Saturday, May 14, 2011

Trade On the Right Trade-In Payments

How much should you offer for the customer’s trade-in when the customer is purchasing a new product? Researchers at University of Toronto and University of Minnesota point out that the amount you propose for the trade-in influences whether the shopper makes the purchase from you.
     One challenge is that when selling durable products—such as computers, skis, golf clubs, or cars—you’re aiming to convince a consumer to buy a replacement for an item that still has useful life in it. You want to set a trade-in payment that is not higher than necessary, but you want to acknowledge the residual value.
     A related challenge is the “endowment effect.” People set a higher value on objects they own than on equivalent objects they do not. Among other consumer behaviors, it explains why people hesitate tossing foods with an expiration date from last week and why people resist selling used items at a price others would find attractive. In general, people place somewhat more importance on the relative amount of the trade-in credit than on the relative amount of the replacement item price.
     A third challenge is that you might be dealing with more than one moving part. In automobile dealerships, the retailer can set an amount both for the sale of the new item and the credit for the used item. In other settings, the merchant might offer a discount on the new item price in order to lower the out-of-pocket cost for the purchaser.

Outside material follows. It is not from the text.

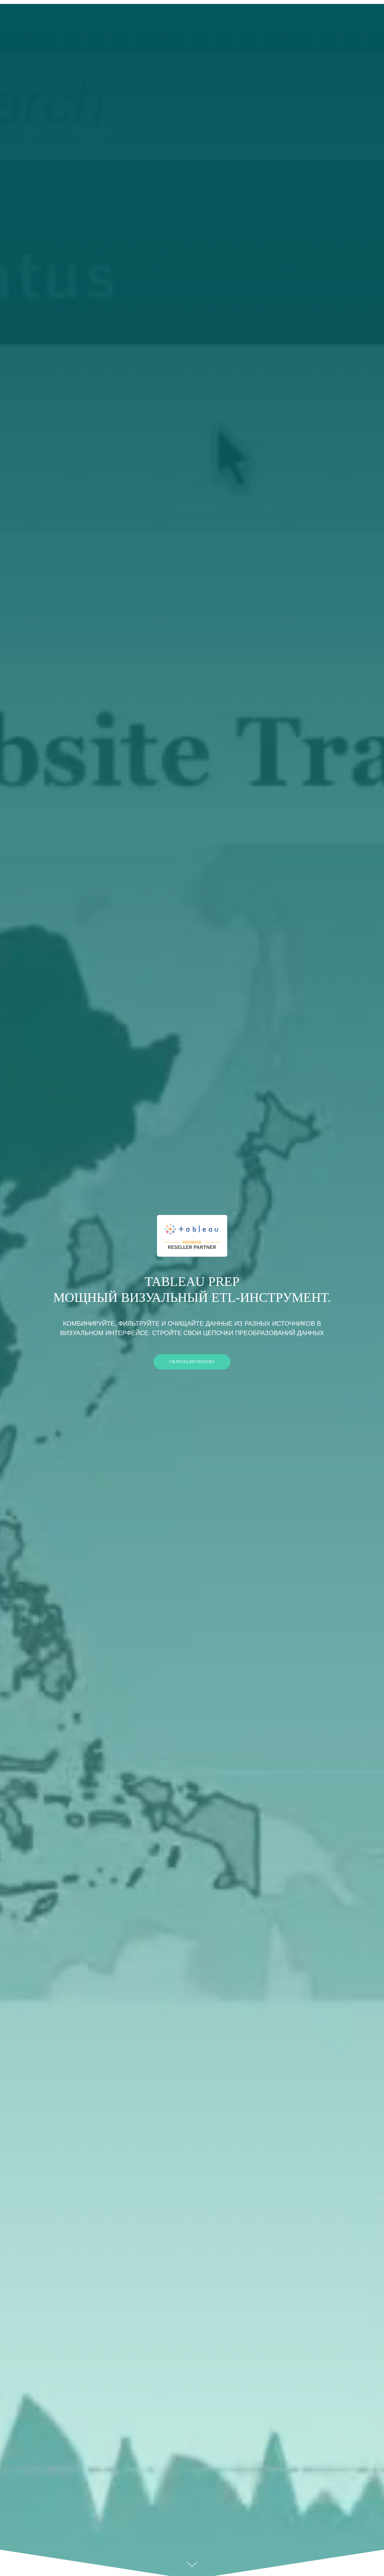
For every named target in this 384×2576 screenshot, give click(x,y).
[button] (192, 1362)
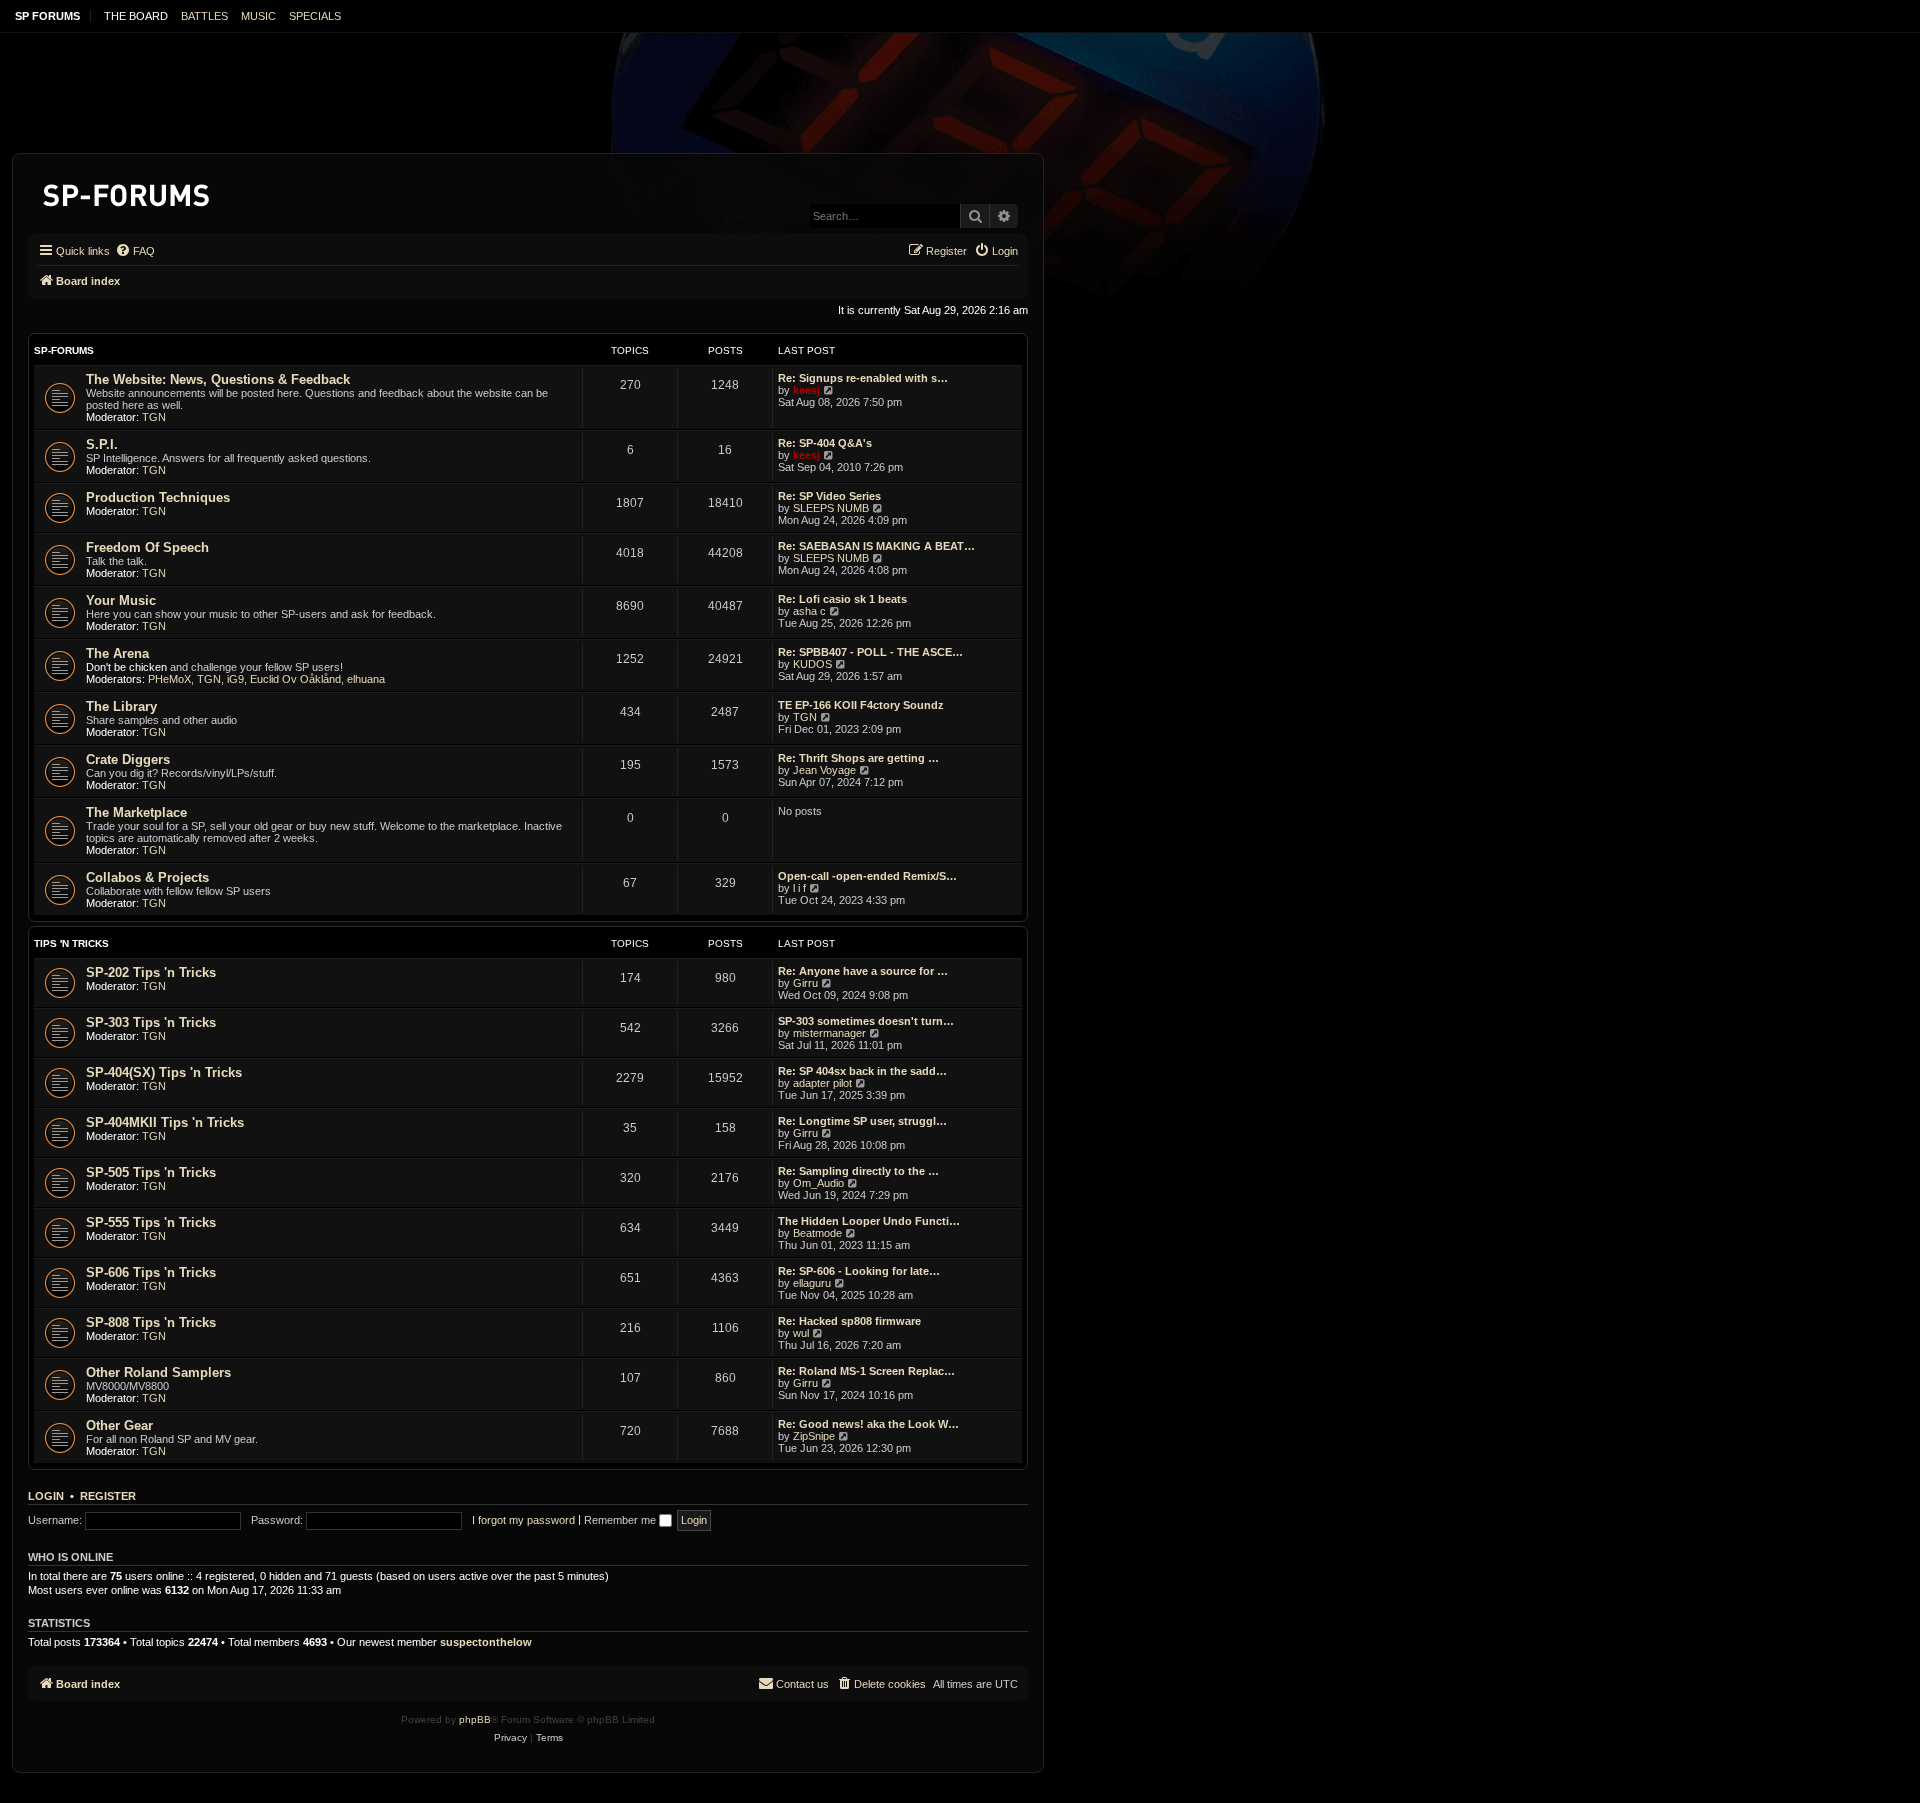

     After testing how all these work together in sample situations, the Toronto/Minnesota researchers recommend:
  • For items where the new item’s cost is many times the fair market value of the trade-in, charge a relatively lower price for the new model and offer a relatively low price for the trade-in. Automobile sales would be an example because the fair market value of a car generally decreases rapidly as each model year passes.
  • For items where depreciation is slower—such as with jewelry—pay amply for the trade-in contingent on the shopper paying a relatively higher price for the replacement item.
     Another University of Toronto study finds that there more to it than the nature of the product: Who the shopper is with at the time of negotiation counts. For example, if the shopper has their mate or children with them, the endowment effect is stronger. They’ll hold out for a higher trade-in price.